Last month (see “Hospital-Focused Practice,” Septem-ber 2011, p. 61), I discussed the adoption of the hospitalist model of practice by many specialties, some of the common issues they face, and highlighted a national meeting to examine this phenomenon (for more information on the meeting, visit www.hospitalmedicine/hfpm). This month, relying mostly on my own experience with this practice model, I’ll drill deeper into OB hospitalists (also known as laborists). While there are a lot of ways in which hospitalist practice in many specialties are the same, laborists differ from those in other fields in important and interesting ways.
One of the most informative sources about the “laborist movement” is ObGynHospitalist.com, a website started and managed by Dr. Rob Olson, an enterprising laborist in Bellingham, Wash. As of July, the site listed 132 laborist programs nationwide (and that figure likely underestimates the actual number in operation). A survey of registered users of the website in April yielded 106 responses, representing a 24% response rate. Seventy-five of the respondents indicated they were full-time laborists.
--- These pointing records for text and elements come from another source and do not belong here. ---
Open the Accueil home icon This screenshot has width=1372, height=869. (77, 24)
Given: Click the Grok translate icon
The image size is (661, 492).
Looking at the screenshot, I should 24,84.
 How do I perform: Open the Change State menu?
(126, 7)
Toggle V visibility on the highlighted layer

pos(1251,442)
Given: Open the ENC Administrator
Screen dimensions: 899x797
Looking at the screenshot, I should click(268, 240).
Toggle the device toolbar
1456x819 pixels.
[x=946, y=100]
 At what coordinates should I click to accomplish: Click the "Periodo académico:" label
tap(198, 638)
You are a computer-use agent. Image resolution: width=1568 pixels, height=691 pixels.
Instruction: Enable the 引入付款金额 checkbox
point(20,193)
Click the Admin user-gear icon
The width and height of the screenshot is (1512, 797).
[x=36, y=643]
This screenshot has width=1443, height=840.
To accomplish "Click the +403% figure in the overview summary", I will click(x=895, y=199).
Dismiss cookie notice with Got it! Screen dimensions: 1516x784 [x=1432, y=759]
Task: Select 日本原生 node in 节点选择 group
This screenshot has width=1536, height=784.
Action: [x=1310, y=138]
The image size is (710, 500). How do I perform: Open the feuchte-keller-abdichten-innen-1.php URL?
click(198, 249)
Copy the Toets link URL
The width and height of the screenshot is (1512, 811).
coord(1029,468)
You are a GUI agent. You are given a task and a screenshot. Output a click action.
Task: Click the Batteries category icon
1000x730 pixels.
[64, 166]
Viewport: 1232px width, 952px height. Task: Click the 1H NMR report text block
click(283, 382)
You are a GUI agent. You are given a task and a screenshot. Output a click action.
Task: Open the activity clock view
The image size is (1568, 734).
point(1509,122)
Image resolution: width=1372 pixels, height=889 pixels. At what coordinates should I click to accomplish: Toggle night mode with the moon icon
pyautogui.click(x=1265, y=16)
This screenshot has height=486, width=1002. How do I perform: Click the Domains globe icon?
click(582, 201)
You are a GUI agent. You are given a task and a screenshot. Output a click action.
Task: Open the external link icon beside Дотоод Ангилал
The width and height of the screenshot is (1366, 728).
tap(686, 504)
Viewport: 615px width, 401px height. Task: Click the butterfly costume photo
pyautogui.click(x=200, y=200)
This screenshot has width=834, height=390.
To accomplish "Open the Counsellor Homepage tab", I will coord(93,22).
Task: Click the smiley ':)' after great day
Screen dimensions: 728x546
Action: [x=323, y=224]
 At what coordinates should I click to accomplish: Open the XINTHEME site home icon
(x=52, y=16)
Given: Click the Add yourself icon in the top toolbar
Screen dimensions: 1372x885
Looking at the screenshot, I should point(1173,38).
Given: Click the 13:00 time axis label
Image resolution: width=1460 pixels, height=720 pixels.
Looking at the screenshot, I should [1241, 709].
Because obstetric malpractice costs are so high, and many lawsuits are related to delayed response to obstetric emergencies, there is hope (not much hard proof yet) that outcomes will be better, and lawsuits less common or less costly.1 So the hope of reduced malpractice costs figures more prominently into the cost-benefit analysis of the OB hospitalist model than most other types of HM practice.
It appears that all hospitalist models require financial support over and above professional fee revenue. Hospitals usually are willing (happy?) to provide this money because they can make back even more as a result of increased patient volume/market share or lower costs. And, as is the case for hospitalists in other specialties, laborist presence can be an asset in recruitment and retention of other OBGYNs.
I think the most interesting feature of laborist practice is that in many settings, it has the potential to open new sources of revenue—both hospital “facility fee” and professional fee revenue. A common practice in many hospitals is for obstetricians to send patients, or for them to self-present, to labor and delivery to be checked for a cold, vomiting, or whether labor has started. Many times, a nurse performs these checks, communicates with a doctor, then discharges the patient—and no bill is generated. An on-site laborist can see the same patients (presumably making for a higher-quality visit for the patient) and, assuming the visit is medically necessary, both a facility and professional charge can be submitted. Revenue from such visits can go a long way toward making up the difference between the total cost of the laborist program and fee collections. This adds to patient safety, as each patient is evaluated in person by a physician rather than only a nurse.
In most settings, the laborist submits a charge for delivery only for unassigned patients. For those patients who “belong to” another OB who provided prenatal care, it is often most practical for that doctor to submit the global fee for prenatal care and delivery, and to pay the laborist program an agreed-upon rate for each service provided.
Laborists often are paid an hourly rate, and they typically don’t have a salary component tied to work relative-value unit (wRVU) production or other productivity metrics. Total annual compensation is typically lower than private-practice OBGYN physicians. It also varies widely, depending on local market forces, job description, and workload. Most programs are trying to implement meaningful quality bonuses for laborists.